Paolo Gabriele, un laïc de 46 ans, père de trois enfants, est jugé pour vol aggravé. Ce chef d'accusation est passible d'une peine maximale de quatre ans d'emprisonnement s'il est reconnu coupable par le tribunal de trois magistrats, des laïcs sans rapport direct avec l'Église. Mais le porte-parole du Vatican, Mgr Federico Lombardi, a expliqué qu'une grâce papale était probable.

Paolo Gabriele sera entendu lors de la prochaine audience, fixée à mardi par le président du tribunal, Giuseppe Dalla Torre. Ce dernier a estimé que quatre audiences supplémentaires devraient suffire à boucler le procès.

Samedi, le tribunal a annoncé que Mgr Goerg Gänswein serait entendu comme témoin lors du procès. Son témoignage devrait susciter d'autant plus d'attention que le secrétaire particulier du pape ne s'exprime que rarement en public. Parmi les témoins cités, figurent également l'une des quatre religieuses qui s'occupent des appartements pontificaux, un membre du secrétariat d'État, le numéro deux des Gardes suisses et le chef de la force de police vaticane.

Lors des deux heures et quart d'audience, Paolo Gabriele est apparu calme, mais tendu, assis seul et impassible sur un ban de l'austère salle d'audience. Lors d'une interruption, il a discuté avec son avocate Cristiana Arru et salué les journalistes par un sourire et un hochement de tête en entrant et sortant de la salle.

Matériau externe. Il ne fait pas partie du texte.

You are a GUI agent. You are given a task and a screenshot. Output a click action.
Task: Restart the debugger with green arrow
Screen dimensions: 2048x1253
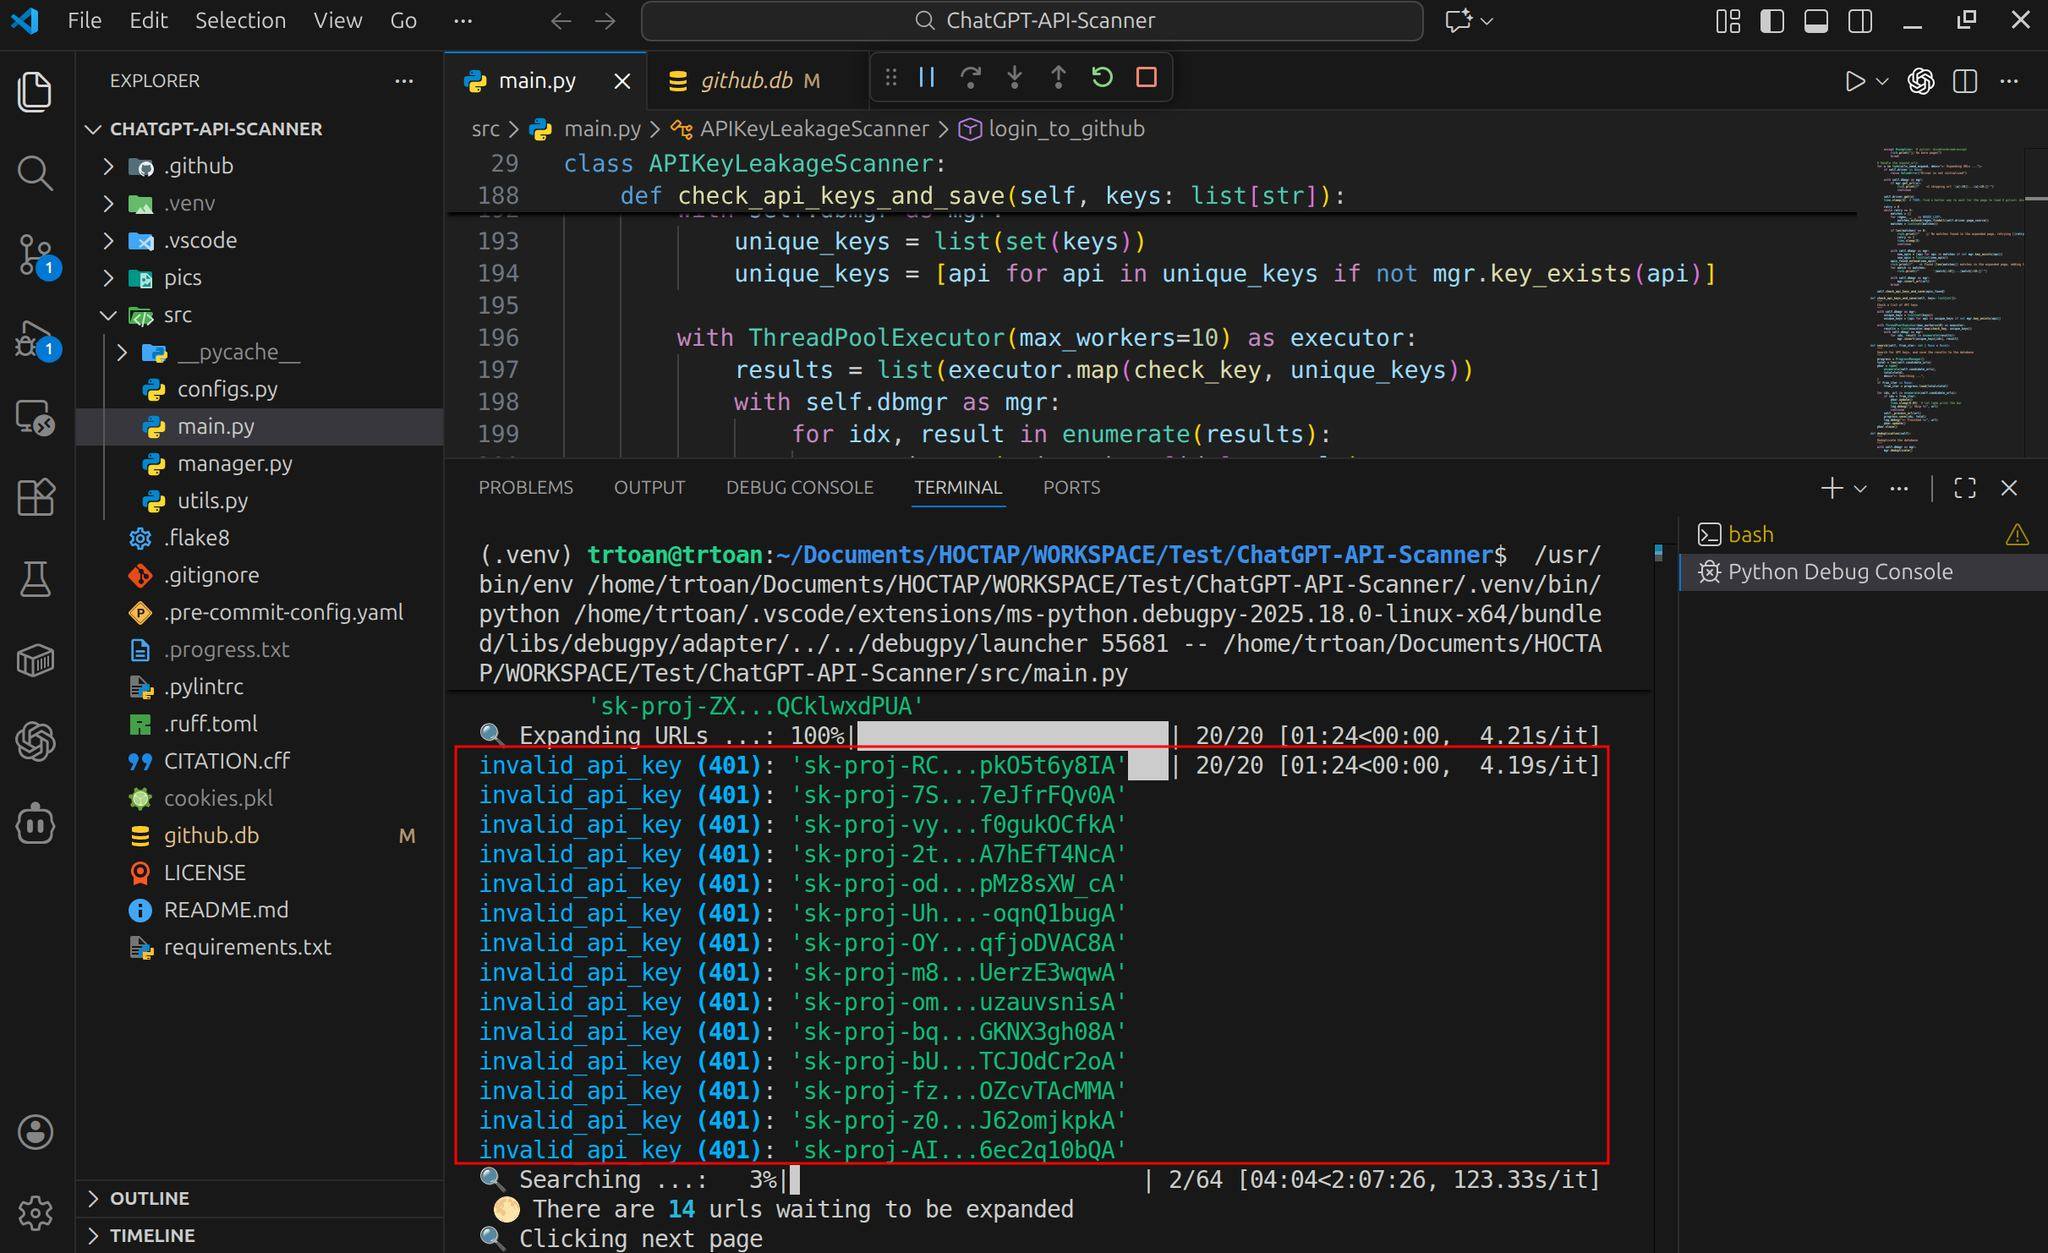tap(1102, 78)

L'ex-majordome était au service de Benoît XVI depuis 2006. Il accompagnait le souverain pontife dans ses déplacements du lever au coucher, servait ses repas et l'aidait à se vêtir. Il a été arrêté le 23 mai à son domicile au Vatican, en possession selon les enquêteurs d'une «montagne de documents» confidentiels.

Il est soupçonné d'avoir dérobé puis photocopié différents écrits exposant au grand jour des querelles intestines, des luttes de pouvoir sans merci, mais aussi des faits de corruption présumés au plus haut niveau du Saint-Siège. Les fuites, depuis plusieurs mois, alimentaient la presse italienne.

Assigné à résidence depuis le 21 juillet après avoir été incarcéré au Vatican, Paolo Gabriele a reconnu pendant l'instruction avoir transmis les documents volés au journaliste Gianluigi Nuzzi, dont le libre «Sa Sainteté. Les documents secrets de Benoît XVI», sorti en mai, a fait grand bruit. L'ouvrage contient nombre des documents dérobés, dont une série de lettres et mémos confidentiels destinés au pape lui-même ou écrits de sa main et celle de son secrétaire particulier, Mgr Georg Gänswein.

Gianluigi Nuzzi a dit que sa source, surnommée «Maria» dans le livre, voulait lever le voile sur des secrets qui portaient atteinte à l'Église catholique. Samedi, il a souhaité sur Twitter «bonne chance» au «courageux Paoletto», le surnom que Benoît XVI employait pour son majordome.

D'après le procureur Nicola Picardi, Paolo Gabriele a expliqué lors d'un interrogatoire, début juin, vouloir dénoncer «le mal et la corruption» au sein de l'Église. Mû selon ses dires par l'Esprit Saint, il se disait «certain qu'un choc, même médiatique, serait salutaire pour ramener l'église sur le droit chemin».

Dans leur ensemble, les documents semblent essentiellement destinés à discréditer le cardinal Tarcisio Bertone, secrétaire d'État du Saint-Siège, fidèle bras droit de Benoît XVI. Âgé de 77 ans, le numéro deux du Vatican a été fréquemment critiqué pour de supposés manquements dans la gouvernance du Saint-Siège.D'après le porte-parole du Vatican, le père Federico Lombardi, le juge d'instruction, Piero Antonio Bonnet, n'a pas fait figurer dans l'ordonnance de renvoi la question des faits présumés de corruption. L'enquête n'est pas terminée, selon Mgr Lombardi et d'autres développements ne sont pas exclus.

Selon Marco Politi, correspondant au Vatican du journal «Il Fatto quotidiano», ce procès est «sans précédent depuis 200 ans, car il ne s'était jamais trouvé de traître dans le cercle rapproché du pape». «Même aux pires moments de la Guerre Froide, quand la CIA et le KGB ont tenté de placer leurs espions au sein du Vatican, il n'est jamais arrivé», note-t-il, qu'un membre du très proche entourage papal «divulgue des documents secrets à l'opinion publique».